I only look at my phone to see if there are new messages a few times a day, usually right after I've done an email check (I don't keep an email client permanently available either unless I'm in a rare window when I have to be quickly reachable).

The few extra steps it takes me to log in on my laptop mean that I check FB two or three times a week - down from two-three times an hour. When I do use it, I usually scroll through invites (the only real reason that I wouldn't delete my account).

The gradual de-escalation works well because social media does have real value but it's a good idea to test what that value is against the attention costs it imposes.


Turning off notifications for messenger ("We noticed notifications are off, would you like to turn it on? Yes/No), I kid you not, took at least 30 to 40 times as of a few months ago for it to stop bugging me to turn it back on. Few months before that, 25 times at least. Who knows what that number is now. That kind of engagement should be flat out illegal or regulated.


It has the same persistence if you haven't posted in awhile.
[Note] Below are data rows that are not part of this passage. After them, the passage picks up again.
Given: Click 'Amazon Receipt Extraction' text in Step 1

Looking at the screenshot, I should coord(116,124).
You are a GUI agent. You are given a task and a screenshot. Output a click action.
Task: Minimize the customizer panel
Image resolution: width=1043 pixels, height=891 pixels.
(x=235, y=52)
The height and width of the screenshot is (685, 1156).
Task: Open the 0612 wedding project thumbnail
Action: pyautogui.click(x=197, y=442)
I haven't posted a status in over a year, and the first few months I got countless notifications along the lines of "OMG YOU HAVEN'T POSTED IN ___ WEEKS! GET STARTED AGAIN".

Also, there's no reason for a "starter message" and prompt when I add a friend.


I'm sure once you do post something after a prolonged absence that they somehow highlight your post to everyone much more than it would normally appear.

I once went through a long tedious process of manually deleting posts and photos and after a while I got a very increased interaction on older images, not newer. Interaction from people who wouldn't normally comment, either.


I've been thinking of what to do with my next influential post (if I have one). Suicide awareness and help lines around the holidays could happen, or one mega life update with everything from the last however many months.